With each step, shame and exhilaration tangled, making me stumble.

I couldn’t return to the library. Shakari would see everything in my eyes, and this feeling, this secret, needed to be buried so deep that not even the river beneath Elarion could unearth it.

I had just committed the original offense, the gods of Sun and Moon would curse me with madness. I had kissed a Moonveil.

My pulse hammered as I reached my dorm, anxiety flaring as I pushed open the door. I longed to collapse and block out the ache spiraling in my body, an ache for the wrong side, the wrong male. Regret and longing twisted together, weighing every breath.

But the room wasn’t empty.

A shadow sat by the window, outlined by the first sliver of moonlight bleeding through the glass.

I froze.

The scent struck me before I saw her. It was sharp mint, cold and unmistakable.

Terror fluttered wild under my ribs, shaking my core.

Only something disastrous would bring my mother, Queen Beatrix, to my room unannounced, in the middle of the night.

My mind spun: had she seen what I had done? My skin prickled with dread.

Maybe she knew exactly what I had just done.

“Good evening, Thea,” she said, her features surfacing from shadow into pale moonlight.

She looked... wrong. The exhaustion etched into her face hollowed her golden eyes, her smile brittle.

Her magic, which usually blazed around her, now flickered weakly.

No ceremonial gown tonight; just white pants and a soft gold shirt, as if she’d been caught off guard by her own vulnerability.

“Mother?” I whispered. “What are you doing here? How did you get into my room?” No one simply appeared in the middle of the night at Elarion. Not without clearance, not without tripping half a dozen wards.

She waved away the question. “Being Queen has perks. I can portal anywhere.”

“You look tired,” I said. Her sunlit eyes were now amber, her magic nearly depleted. She hadn’t even tried to hide it.

“I’ve been busy,” she said. “I have been using the Sight more than usual, searching for every possible outcome.” Her voice thinned with fatigue. “There’s more activity beyond the Veil now. I’ve used gems to amplify visions, but even they might not be enough.”

“Mother, please,” I pleaded, taking a step closer. Fear and desperation knotted inside me. “You can’t do this. You can’t keep risking yourself. Your magic has limits. If you push too far, it’ll consume you, the way it did father.”

The memory stabbed through me, my father’s power drained beyond recovery, burned out by the overuse of his magical trace.

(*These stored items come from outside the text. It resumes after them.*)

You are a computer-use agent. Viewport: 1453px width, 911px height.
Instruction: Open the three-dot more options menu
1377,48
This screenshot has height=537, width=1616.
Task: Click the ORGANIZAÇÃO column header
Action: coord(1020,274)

“I’ll be all right,” she said softly. “But I had to come. I’ve been tracking the Draventh Moonveil, the one who saved you and Shakari. Watching them let me see more of your future.”

My heart jerked painfully, dread spiraling through me. For one agonizing second, I was certain she knew about the kiss.

“Yes, you knew I’d get hurt. You sent Thalen. I’m fine. I even sent thank-you letters.” I tried to laugh, desperately to change the subject.

“No, Thea.” Her voice cut clean through the air. My breath stilled.

“You figured out your power,” she said. “You know what you are. And you cannot tell anyone.”

“What do you know, Mother?” My voice was steady. No titles. No facade. Just be my mother.

She hesitated for a long, breathless moment before she finally spoke.

“There is a tradition,” she said quietly.

“It is one only known within the Solenhart bloodline. At birth, the connection between mother and child is at its strongest. As a Seer, every Solenhart queen has used that moment to glimpse their heir’s future, before the protection heirloom is placed to shield the infant's mind. It is… customary. A way to ensure there is nothing threatening your path.”

“How don’t I know this?” I asked, confused.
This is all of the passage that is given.